Vier Akkordeons bieten furioses Finale

Foto: Funke Foto Services

Vier junge Akkordeon-Virtuosen der Essener Folkwang Universität hatte Heinz Ilaender, der künstlerische Leiter der Reihe „Forum deutscher Musikhochschulen, zum Finale der 27. Saison geladen, und knapp 200 Gäste waren begeistert.

Eva Maria Mitter, Stanislav Jusufovic, Roman Yusipey und Filip Eravkovic stellten sich zunächst als Solisten vor. Mitter startete mit einer Bearbeitung für Akkordeon zweier Stücke aus J. S. Bachs „Wohltemperiertes Klavier Teil II“. Erstaunlich, wie schnell die Finger auch vertikal huschen können. Das unvergleichbare Timbre des Akkordeons verlieh der tänzelnden Barockmelodie eine perfekte eigene Note.

Mit Ernst Kreneks „Acco-Music, op.225“ zeigte Mitter die surrealen Klangmöglichkeiten dieses Instruments. Abgerissene Töne, eingeworfene Akkorde – über allem thronte der kecke Gesichtsausdruck der Musikerin aus Österreich. Jusufovic präsentierte ebenfalls zuerst eine barocke Überarbeitung. Spielerischer und wärmer als das Cembalo-Original klangen die Sonaten von Domenico Scarlatti. Roman Yusipey verlieh einer Chaconne für Solo-Violine die melancholischen Klänge des Akkordeons. Große Gefühle, glänzend imitierte Vibrati, eine Darbietung mit geradezu sinfonischem Ausmaß.

Ebenso raumfüllend die Interpretation dreier Sätze aus „Bilder einer Ausstellung“ von Mussorgski durch Filip Erakovic. Die Dramatik der Crescendi in „Katakomben“ lebte auch von der Dramatik der großen Geste des Auseinanderziehens des Resonanzkörpers. Stampfrhythmen und barbarische Zerrklänge der „Baba Jaga“ standen dem Handzuginstrument ebenfalls gut zu Gesicht.

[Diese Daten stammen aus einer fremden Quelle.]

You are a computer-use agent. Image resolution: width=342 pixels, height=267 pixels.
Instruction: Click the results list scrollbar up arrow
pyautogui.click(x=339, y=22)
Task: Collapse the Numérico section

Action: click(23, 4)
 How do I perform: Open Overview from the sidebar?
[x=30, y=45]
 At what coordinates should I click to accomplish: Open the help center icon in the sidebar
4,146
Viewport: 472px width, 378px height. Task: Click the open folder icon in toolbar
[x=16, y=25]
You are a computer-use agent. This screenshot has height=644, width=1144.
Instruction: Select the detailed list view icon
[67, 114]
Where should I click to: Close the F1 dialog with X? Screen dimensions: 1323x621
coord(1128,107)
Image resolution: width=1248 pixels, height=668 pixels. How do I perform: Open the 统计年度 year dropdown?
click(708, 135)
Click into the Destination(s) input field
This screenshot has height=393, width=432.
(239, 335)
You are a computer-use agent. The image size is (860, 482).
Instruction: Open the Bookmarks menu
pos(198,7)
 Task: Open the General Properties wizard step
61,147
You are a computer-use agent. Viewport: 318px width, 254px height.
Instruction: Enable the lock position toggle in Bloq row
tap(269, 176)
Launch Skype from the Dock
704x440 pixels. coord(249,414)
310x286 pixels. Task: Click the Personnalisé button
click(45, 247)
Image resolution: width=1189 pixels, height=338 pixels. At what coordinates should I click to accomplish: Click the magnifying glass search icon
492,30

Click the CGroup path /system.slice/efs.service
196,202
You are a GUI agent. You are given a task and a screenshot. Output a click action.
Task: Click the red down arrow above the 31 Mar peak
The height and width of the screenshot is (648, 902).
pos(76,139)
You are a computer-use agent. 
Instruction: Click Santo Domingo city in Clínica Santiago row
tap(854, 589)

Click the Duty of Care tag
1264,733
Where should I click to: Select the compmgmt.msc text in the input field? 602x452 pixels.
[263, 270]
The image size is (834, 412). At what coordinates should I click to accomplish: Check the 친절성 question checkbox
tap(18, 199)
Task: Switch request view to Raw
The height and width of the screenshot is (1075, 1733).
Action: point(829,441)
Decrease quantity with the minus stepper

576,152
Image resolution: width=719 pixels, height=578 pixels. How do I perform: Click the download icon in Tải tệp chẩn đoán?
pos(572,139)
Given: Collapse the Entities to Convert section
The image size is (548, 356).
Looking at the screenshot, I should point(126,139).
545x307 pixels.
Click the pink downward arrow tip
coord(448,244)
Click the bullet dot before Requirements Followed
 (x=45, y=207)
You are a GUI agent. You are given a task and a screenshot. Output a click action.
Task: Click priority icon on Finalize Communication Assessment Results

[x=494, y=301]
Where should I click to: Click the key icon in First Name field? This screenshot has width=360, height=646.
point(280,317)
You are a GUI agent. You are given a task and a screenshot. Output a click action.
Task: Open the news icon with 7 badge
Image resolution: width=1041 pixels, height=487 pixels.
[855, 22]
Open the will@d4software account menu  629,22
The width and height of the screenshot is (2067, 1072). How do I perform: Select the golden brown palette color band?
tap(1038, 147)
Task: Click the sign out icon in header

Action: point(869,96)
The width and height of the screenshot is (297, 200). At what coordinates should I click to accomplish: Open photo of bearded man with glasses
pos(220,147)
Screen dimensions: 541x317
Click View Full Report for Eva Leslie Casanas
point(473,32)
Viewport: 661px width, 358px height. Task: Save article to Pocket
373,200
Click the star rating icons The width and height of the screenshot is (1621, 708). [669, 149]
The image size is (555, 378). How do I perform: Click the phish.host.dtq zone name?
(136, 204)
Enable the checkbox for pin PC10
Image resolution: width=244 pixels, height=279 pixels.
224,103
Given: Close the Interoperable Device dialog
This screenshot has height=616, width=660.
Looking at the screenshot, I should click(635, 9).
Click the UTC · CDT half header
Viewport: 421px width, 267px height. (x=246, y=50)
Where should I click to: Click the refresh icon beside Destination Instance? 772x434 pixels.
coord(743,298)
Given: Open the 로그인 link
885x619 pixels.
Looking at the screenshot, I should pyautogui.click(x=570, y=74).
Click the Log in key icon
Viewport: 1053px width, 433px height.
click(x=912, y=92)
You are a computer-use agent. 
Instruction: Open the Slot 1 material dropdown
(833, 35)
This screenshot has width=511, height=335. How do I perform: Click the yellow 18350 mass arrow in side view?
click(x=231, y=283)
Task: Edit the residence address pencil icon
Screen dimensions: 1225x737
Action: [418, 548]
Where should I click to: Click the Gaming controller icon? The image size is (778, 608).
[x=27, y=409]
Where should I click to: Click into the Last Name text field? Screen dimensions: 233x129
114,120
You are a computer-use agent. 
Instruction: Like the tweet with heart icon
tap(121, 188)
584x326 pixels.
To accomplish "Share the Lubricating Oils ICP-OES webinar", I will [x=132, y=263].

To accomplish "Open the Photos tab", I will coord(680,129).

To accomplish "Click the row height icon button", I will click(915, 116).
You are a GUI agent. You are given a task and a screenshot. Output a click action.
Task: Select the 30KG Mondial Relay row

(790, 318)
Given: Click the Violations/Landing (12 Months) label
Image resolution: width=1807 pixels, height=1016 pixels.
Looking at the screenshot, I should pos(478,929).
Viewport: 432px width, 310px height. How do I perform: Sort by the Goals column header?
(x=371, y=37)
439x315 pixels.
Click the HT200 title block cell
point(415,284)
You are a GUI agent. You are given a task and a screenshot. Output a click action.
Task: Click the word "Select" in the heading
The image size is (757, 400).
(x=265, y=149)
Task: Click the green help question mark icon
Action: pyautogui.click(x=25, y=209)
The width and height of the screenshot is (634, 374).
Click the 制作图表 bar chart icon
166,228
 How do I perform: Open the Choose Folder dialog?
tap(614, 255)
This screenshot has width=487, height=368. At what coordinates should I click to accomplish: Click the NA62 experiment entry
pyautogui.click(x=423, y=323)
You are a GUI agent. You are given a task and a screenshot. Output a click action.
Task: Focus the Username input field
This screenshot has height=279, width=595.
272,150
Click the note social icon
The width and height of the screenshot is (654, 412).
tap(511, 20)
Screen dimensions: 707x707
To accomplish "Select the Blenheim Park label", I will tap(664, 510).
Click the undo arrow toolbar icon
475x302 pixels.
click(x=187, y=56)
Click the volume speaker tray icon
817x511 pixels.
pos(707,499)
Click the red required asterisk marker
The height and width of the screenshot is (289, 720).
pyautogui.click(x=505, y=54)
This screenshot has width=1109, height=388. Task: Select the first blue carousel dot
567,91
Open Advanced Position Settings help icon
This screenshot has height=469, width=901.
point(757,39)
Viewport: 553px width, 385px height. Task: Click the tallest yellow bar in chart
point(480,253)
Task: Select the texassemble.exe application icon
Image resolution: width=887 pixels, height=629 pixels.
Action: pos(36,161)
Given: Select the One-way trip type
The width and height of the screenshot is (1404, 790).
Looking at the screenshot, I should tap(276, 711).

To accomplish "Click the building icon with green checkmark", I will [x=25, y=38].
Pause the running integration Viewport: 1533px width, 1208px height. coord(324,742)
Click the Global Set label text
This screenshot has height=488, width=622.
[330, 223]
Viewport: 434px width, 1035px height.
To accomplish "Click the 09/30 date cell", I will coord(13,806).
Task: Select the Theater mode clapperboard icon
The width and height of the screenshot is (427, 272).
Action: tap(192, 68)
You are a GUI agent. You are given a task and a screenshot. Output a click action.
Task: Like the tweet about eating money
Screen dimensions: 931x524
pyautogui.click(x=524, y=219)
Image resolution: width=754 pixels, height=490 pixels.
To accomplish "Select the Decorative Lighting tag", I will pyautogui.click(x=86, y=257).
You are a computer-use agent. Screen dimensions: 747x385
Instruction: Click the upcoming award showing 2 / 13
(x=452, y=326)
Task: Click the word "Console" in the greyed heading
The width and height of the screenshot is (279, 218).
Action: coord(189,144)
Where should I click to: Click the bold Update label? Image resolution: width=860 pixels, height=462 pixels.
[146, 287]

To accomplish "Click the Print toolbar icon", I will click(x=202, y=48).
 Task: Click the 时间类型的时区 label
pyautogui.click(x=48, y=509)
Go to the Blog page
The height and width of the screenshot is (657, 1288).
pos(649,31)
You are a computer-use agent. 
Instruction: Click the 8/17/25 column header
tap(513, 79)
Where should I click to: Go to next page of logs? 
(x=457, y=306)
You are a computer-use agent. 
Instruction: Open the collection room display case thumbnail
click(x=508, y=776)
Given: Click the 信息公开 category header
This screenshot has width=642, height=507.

Nach der Pause präsentierten sich die jungen Musiker als Duo, Trio und Quartett. Mit Griegs „Suite im alten Stil“, im Original für Klavier, gab es ein galoppierendes Präludium, Wendungen sakraler Choräle und hüpfende Tänze. Zwei Höhepunkte dann Kompositionen für Akkordeon. Grandiose fünf Minuten bescherte Jukka Tiensuus Trio. Hämmernde Akkorde, erst flirrend hohe Töne, dann dunkle langgezogene, dazwischen Einwürfe wie von einem Glockenspiel. Zum Schluss das Quartett des unbestrittenen Meisters Astor Piazzolla. Als weltberühmter Akkordeon- und Bandoneonspieler verband er Elemente des südamerikanischen Tangos mit dem Jazz.

Ein begeistertes Publikum, ein würdiger Abschluss dieser Saison.